(Data listing)

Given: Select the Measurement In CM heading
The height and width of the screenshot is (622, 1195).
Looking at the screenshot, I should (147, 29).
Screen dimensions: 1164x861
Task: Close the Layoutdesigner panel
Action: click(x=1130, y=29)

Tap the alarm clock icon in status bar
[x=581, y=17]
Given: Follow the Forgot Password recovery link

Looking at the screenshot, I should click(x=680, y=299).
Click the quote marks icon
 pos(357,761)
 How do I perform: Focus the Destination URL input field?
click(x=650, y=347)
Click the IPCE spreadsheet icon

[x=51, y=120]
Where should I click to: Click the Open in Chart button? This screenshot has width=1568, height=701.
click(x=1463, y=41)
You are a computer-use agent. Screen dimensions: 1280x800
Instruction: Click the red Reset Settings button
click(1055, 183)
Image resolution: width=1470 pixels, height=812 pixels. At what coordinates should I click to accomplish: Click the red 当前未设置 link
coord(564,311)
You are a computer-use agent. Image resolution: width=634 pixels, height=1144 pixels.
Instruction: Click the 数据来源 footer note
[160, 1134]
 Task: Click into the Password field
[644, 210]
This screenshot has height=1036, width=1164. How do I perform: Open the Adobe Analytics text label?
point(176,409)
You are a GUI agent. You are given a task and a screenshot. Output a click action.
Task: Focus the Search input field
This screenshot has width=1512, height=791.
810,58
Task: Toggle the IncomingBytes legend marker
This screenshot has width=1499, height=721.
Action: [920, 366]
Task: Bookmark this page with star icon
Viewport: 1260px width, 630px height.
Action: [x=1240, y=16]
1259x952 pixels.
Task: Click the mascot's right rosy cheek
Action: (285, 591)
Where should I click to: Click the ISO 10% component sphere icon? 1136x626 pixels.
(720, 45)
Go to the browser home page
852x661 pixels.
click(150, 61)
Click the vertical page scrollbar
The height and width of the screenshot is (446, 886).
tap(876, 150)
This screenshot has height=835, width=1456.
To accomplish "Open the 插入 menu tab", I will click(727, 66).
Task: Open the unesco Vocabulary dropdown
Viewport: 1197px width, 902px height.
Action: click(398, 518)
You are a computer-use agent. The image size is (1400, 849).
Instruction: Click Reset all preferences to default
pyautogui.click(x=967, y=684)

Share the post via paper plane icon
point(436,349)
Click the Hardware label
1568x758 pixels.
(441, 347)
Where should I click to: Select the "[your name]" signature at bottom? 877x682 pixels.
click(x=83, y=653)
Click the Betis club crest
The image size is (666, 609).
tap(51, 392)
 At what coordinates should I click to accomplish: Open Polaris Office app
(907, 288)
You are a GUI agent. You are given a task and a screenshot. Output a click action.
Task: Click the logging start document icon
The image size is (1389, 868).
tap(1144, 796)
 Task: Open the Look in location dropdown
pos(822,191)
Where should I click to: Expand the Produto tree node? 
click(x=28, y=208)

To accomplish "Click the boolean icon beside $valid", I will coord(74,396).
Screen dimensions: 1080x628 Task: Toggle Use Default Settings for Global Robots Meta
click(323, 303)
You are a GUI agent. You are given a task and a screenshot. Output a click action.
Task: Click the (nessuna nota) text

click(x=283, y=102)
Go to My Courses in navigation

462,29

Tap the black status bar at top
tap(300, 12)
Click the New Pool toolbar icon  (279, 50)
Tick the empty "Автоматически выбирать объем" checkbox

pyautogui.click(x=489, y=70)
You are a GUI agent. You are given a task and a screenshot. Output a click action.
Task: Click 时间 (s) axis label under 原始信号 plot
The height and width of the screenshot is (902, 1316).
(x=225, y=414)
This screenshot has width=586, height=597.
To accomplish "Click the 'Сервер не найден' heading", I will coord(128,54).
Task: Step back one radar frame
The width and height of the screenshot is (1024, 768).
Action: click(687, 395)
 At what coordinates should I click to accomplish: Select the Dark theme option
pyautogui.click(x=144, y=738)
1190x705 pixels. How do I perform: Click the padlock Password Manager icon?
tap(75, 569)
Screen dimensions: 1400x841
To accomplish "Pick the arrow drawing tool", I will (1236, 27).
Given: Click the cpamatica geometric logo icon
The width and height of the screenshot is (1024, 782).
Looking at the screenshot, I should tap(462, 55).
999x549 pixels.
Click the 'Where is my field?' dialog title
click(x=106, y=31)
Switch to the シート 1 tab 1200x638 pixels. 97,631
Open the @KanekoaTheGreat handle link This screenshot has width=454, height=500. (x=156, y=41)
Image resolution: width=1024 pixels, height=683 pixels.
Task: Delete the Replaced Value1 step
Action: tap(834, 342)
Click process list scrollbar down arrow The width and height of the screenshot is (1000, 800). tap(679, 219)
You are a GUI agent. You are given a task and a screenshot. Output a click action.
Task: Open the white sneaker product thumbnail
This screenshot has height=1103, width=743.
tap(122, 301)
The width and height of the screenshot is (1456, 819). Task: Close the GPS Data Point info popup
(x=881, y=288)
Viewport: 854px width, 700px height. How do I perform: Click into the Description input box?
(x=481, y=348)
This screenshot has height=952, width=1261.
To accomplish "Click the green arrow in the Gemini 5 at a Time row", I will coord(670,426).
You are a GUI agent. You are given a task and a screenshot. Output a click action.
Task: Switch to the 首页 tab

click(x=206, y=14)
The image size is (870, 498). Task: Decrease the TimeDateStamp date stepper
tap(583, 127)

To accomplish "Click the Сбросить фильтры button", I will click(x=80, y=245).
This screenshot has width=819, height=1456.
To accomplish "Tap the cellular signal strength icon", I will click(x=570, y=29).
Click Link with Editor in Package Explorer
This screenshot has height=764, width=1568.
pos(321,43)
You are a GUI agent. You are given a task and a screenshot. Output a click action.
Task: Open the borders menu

WHAT TO PRODUCE:
Please copy out all of the records above word for word.

FINISHED TASK:
Given: Select the Measurement In CM heading
The height and width of the screenshot is (622, 1195).
Looking at the screenshot, I should (147, 29).
Screen dimensions: 1164x861
Task: Close the Layoutdesigner panel
Action: click(x=1130, y=29)

Tap the alarm clock icon in status bar
[x=581, y=17]
Given: Follow the Forgot Password recovery link

Looking at the screenshot, I should click(x=680, y=299).
Click the quote marks icon
 pos(357,761)
 How do I perform: Focus the Destination URL input field?
click(x=650, y=347)
Click the IPCE spreadsheet icon

[x=51, y=120]
Where should I click to: Click the Open in Chart button? This screenshot has width=1568, height=701.
click(x=1463, y=41)
You are a computer-use agent. Screen dimensions: 1280x800
Instruction: Click the red Reset Settings button
click(1055, 183)
Image resolution: width=1470 pixels, height=812 pixels. At what coordinates should I click to accomplish: Click the red 当前未设置 link
coord(564,311)
You are a computer-use agent. Image resolution: width=634 pixels, height=1144 pixels.
Instruction: Click the 数据来源 footer note
[160, 1134]
 Task: Click into the Password field
[644, 210]
This screenshot has height=1036, width=1164. How do I perform: Open the Adobe Analytics text label?
point(176,409)
You are a GUI agent. You are given a task and a screenshot. Output a click action.
Task: Focus the Search input field
This screenshot has width=1512, height=791.
810,58
Task: Toggle the IncomingBytes legend marker
This screenshot has width=1499, height=721.
Action: [920, 366]
Task: Bookmark this page with star icon
Viewport: 1260px width, 630px height.
Action: [x=1240, y=16]
1259x952 pixels.
Task: Click the mascot's right rosy cheek
Action: (285, 591)
Where should I click to: Click the ISO 10% component sphere icon? 1136x626 pixels.
(720, 45)
Go to the browser home page
852x661 pixels.
click(150, 61)
Click the vertical page scrollbar
The height and width of the screenshot is (446, 886).
tap(876, 150)
This screenshot has height=835, width=1456.
To accomplish "Open the 插入 menu tab", I will click(727, 66).
Task: Open the unesco Vocabulary dropdown
Viewport: 1197px width, 902px height.
Action: click(398, 518)
You are a computer-use agent. The image size is (1400, 849).
Instruction: Click Reset all preferences to default
pyautogui.click(x=967, y=684)

Share the post via paper plane icon
point(436,349)
Click the Hardware label
1568x758 pixels.
(441, 347)
Where should I click to: Select the "[your name]" signature at bottom? 877x682 pixels.
click(x=83, y=653)
Click the Betis club crest
The image size is (666, 609).
tap(51, 392)
 At what coordinates should I click to accomplish: Open Polaris Office app
(907, 288)
You are a GUI agent. You are given a task and a screenshot. Output a click action.
Task: Click the logging start document icon
The image size is (1389, 868).
tap(1144, 796)
 Task: Open the Look in location dropdown
pos(822,191)
Where should I click to: Expand the Produto tree node? 
click(x=28, y=208)

To accomplish "Click the boolean icon beside $valid", I will coord(74,396).
Screen dimensions: 1080x628 Task: Toggle Use Default Settings for Global Robots Meta
click(323, 303)
You are a GUI agent. You are given a task and a screenshot. Output a click action.
Task: Click the (nessuna nota) text

click(x=283, y=102)
Go to My Courses in navigation

462,29

Tap the black status bar at top
tap(300, 12)
Click the New Pool toolbar icon  (279, 50)
Tick the empty "Автоматически выбирать объем" checkbox

pyautogui.click(x=489, y=70)
You are a GUI agent. You are given a task and a screenshot. Output a click action.
Task: Click 时间 (s) axis label under 原始信号 plot
The height and width of the screenshot is (902, 1316).
(x=225, y=414)
This screenshot has width=586, height=597.
To accomplish "Click the 'Сервер не найден' heading", I will coord(128,54).
Task: Step back one radar frame
The width and height of the screenshot is (1024, 768).
Action: click(687, 395)
 At what coordinates should I click to accomplish: Select the Dark theme option
pyautogui.click(x=144, y=738)
1190x705 pixels. How do I perform: Click the padlock Password Manager icon?
tap(75, 569)
Screen dimensions: 1400x841
To accomplish "Pick the arrow drawing tool", I will (1236, 27).
Given: Click the cpamatica geometric logo icon
The width and height of the screenshot is (1024, 782).
Looking at the screenshot, I should tap(462, 55).
999x549 pixels.
Click the 'Where is my field?' dialog title
click(x=106, y=31)
Switch to the シート 1 tab 1200x638 pixels. 97,631
Open the @KanekoaTheGreat handle link This screenshot has width=454, height=500. (x=156, y=41)
Image resolution: width=1024 pixels, height=683 pixels.
Task: Delete the Replaced Value1 step
Action: tap(834, 342)
Click process list scrollbar down arrow The width and height of the screenshot is (1000, 800). tap(679, 219)
You are a GUI agent. You are given a task and a screenshot. Output a click action.
Task: Open the white sneaker product thumbnail
This screenshot has height=1103, width=743.
tap(122, 301)
The width and height of the screenshot is (1456, 819). Task: Close the GPS Data Point info popup
(x=881, y=288)
Viewport: 854px width, 700px height. How do I perform: Click into the Description input box?
(x=481, y=348)
This screenshot has height=952, width=1261.
To accomplish "Click the green arrow in the Gemini 5 at a Time row", I will coord(670,426).
You are a GUI agent. You are given a task and a screenshot. Output a click action.
Task: Switch to the 首页 tab

click(x=206, y=14)
The image size is (870, 498). Task: Decrease the TimeDateStamp date stepper
tap(583, 127)

To accomplish "Click the Сбросить фильтры button", I will click(x=80, y=245).
This screenshot has width=819, height=1456.
To accomplish "Tap the cellular signal strength icon", I will click(x=570, y=29).
Click Link with Editor in Package Explorer
This screenshot has height=764, width=1568.
pos(321,43)
You are a GUI agent. You are given a task and a screenshot. Output a click action.
Task: Open the borders menu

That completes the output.